By default, ELQ uses approximate search with a FAISS hnsw index. For exact search, you can:
- run ELQ without an index: by specifying
--faiss_index none
- run ELQ with an exact flat index: by specifying
--faiss_index flat --index_path models/faiss_flat_index.pkl
pip install -e [email protected]:facebookresearch/BLINK#egg=BLINK
import elq.main_dense as main_dense
import argparse
models_path = "models/" # the path where you stored the ELQ models
config = {
"interactive": False,
"biencoder_model": models_path+"elq_wiki_large.bin",
"biencoder_config": models_path+"elq_large_params.txt",
"cand_token_ids_path": models_path+"entity_token_ids_128.t7",
"entity_catalogue": models_path+"entity.jsonl",
"entity_encoding": models_path+"all_entities_large.t7",
"output_path": "logs/", # logging directory
"faiss_index": "hnsw",
"index_path": models_path+"faiss_hnsw_index.pkl",
"num_cand_mentions": 10,
"num_cand_entities": 10,
"threshold_type": "joint",
"threshold": -4.5,
}
args = argparse.Namespace(**config)
models = main_dense.load_models(args, logger=None)
data_to_link = [{
"id": 0,
"text": "paris is capital of which country?".lower(),
},
{
"id": 1,
"text": "paris is great granddaughter of whom?".lower(),
},
{
"id": 2,
"text": "who discovered o in the periodic table?".lower(),
},
]
predictions = main_dense.run(args, None, *models, test_data=data_to_link)

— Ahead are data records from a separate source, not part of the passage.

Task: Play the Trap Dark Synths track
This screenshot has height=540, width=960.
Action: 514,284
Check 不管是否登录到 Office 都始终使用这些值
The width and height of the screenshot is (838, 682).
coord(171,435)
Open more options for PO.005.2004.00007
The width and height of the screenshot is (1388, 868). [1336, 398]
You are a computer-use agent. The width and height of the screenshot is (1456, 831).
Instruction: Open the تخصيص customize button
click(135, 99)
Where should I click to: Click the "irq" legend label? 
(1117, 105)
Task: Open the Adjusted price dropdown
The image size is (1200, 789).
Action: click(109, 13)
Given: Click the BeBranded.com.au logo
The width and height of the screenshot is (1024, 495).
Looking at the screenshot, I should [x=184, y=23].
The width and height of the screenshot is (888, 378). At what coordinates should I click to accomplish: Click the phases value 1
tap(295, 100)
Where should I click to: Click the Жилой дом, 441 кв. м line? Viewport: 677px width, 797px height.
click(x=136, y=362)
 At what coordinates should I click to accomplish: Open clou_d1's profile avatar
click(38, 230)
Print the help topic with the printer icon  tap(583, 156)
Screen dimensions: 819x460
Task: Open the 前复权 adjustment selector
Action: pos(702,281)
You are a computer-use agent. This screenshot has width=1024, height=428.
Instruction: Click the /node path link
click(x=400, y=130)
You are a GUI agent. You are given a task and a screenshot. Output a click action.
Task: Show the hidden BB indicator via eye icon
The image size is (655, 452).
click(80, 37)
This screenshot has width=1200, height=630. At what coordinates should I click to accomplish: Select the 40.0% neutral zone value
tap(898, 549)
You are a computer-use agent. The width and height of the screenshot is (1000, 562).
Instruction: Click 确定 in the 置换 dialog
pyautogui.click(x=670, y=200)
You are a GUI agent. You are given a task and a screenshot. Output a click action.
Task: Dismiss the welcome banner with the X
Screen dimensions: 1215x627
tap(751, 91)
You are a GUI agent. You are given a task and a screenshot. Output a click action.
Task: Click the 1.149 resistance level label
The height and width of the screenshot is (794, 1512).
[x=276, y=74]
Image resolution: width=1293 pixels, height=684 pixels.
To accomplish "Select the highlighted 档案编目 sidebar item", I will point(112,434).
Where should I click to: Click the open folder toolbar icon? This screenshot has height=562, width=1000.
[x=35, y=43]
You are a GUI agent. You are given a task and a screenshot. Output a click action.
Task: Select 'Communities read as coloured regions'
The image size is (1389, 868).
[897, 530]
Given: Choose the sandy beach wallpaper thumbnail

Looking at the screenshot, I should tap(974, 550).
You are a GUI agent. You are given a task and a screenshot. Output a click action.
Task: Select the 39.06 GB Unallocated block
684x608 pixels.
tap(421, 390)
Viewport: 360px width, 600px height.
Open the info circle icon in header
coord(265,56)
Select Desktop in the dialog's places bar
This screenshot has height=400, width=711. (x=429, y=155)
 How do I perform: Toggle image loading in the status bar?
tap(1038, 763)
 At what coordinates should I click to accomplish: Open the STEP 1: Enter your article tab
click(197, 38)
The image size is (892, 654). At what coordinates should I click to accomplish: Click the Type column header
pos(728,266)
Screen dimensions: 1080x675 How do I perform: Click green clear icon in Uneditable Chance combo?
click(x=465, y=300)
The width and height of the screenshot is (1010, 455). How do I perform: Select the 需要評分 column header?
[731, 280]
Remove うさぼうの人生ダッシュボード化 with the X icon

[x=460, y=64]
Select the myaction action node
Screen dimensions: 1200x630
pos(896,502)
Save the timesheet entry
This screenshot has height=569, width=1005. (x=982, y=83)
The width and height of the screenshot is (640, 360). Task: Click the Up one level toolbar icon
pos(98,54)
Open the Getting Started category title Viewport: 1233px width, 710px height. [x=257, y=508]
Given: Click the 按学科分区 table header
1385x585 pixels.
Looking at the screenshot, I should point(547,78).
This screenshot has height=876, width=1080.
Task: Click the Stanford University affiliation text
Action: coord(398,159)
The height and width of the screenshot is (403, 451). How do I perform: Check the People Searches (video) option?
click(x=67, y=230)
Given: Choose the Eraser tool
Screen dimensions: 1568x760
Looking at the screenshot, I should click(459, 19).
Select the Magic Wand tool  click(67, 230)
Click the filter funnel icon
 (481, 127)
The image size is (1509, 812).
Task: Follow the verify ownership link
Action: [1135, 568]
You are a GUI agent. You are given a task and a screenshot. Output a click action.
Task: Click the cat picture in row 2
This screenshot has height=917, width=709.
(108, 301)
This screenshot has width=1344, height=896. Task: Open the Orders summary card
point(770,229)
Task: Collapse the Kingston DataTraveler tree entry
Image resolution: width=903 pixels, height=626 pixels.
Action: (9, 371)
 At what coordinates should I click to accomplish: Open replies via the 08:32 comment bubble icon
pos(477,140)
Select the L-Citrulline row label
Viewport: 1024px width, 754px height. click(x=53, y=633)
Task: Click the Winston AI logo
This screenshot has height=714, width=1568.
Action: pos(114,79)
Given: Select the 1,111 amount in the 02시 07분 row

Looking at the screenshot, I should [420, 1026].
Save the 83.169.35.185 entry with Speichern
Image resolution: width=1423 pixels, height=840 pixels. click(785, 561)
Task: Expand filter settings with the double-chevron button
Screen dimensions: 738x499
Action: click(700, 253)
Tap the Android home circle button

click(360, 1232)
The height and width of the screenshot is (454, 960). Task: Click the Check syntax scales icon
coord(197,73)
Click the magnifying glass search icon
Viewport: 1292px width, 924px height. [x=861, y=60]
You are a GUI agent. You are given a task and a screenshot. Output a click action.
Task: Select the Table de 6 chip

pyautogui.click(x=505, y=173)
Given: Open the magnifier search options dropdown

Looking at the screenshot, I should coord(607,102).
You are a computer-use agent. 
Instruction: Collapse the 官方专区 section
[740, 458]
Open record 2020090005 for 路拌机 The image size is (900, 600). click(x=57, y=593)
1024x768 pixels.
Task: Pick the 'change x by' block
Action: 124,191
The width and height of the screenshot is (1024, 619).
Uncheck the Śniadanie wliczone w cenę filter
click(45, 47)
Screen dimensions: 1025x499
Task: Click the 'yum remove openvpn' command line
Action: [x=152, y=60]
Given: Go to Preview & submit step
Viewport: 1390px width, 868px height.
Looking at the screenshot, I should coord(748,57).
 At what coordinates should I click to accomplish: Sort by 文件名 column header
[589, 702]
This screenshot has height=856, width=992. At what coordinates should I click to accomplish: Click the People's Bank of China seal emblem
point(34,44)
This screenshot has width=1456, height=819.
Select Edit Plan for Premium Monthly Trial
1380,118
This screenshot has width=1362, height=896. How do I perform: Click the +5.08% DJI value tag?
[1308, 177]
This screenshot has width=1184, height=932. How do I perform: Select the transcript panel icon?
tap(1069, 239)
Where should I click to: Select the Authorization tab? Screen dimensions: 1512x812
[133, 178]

To benchmark ELQ against Question Entity Linking datasets (WebQSP_EL
and graphquestions_EL
), run the following command:
bash scripts/benchmark_ELQ.sh
The following table summarizes the performance of ELQ for the considered datasets.
model | dataset | threshold | weak-match precision | weak-match recall | weak-match F1 | EM precision | EM recall | EM F1 |
---|---|---|---|---|---|---|---|---|
Wikipedia-trained | WebQSP_EL test | -2.9 | 0.8607 | 0.8181 | 0.8389 | 0.8607 | 0.7975 | 0.7581 |
Wikipedia-train | graphquestions_EL test | -2.9 | 0.6975 | 0.6975 | 0.6975 | 0.6212 | 0.6212 | 0.6212 |
Finetuned on WebQSP | WebQSP_EL test | -1.5 | 0.9109 | 0.8815 | 0.8960 | 0.8741 | 0.8459 | 0.8598 |
Finetune on WebQSP | graphquestions_EL test | -0.9 | 0.7394 | 0.6700 | 0.7030 | 0.6716 | 0.6086 | 0.6386 |
We provide scripts for training ELQ on your own data.
bash scripts/train_ELQ.sh \
train <train_data_path> <max_context_len> \
<train_batch_size> <eval_batch_size>
which saves model checkpoints under
experiments/<path_to_data>/all_avg_<max_context_len>_true_true_bert_large_qa_linear
We also allow you to finetune a pretrained model (i.e. trained from Wikipedia).
bash scripts/train_ELQ.sh \
finetune <train_data_path> <max_context_len> \
<train_batch_size> <eval_batch_size> 0 \
<base_training_data> <base_epoch>
For example, training on WebQSP_EL from scratch is run with:
bash scripts/train_ELQ.sh train EL4QA_data/WebQSP_EL/tokenized 20 128 64
and saves under
experiments/webqsp/all_avg_20_true_true_bert_large_qa_linear
Finetuning on WebQSP_EL, from (epoch 97 of) a Wikipedia-trained model looks like:
bash scripts/train_ELQ.sh finetune EL4QA_data/WebQSP_EL/tokenized 20 128 64 0 wiki_all_ents 97
and saves under
experiments/webqsp_ft_wiki_all_ents_97/all_mention_biencoder_all_avg_128_true_true_bert_large_qa_linear
The ELQ knowledge base (entity library) is identical to BLINK, based on the 2019/08/01 Wikipedia dump.
If the module cannot be found, preface the python command with PYTHONPATH=.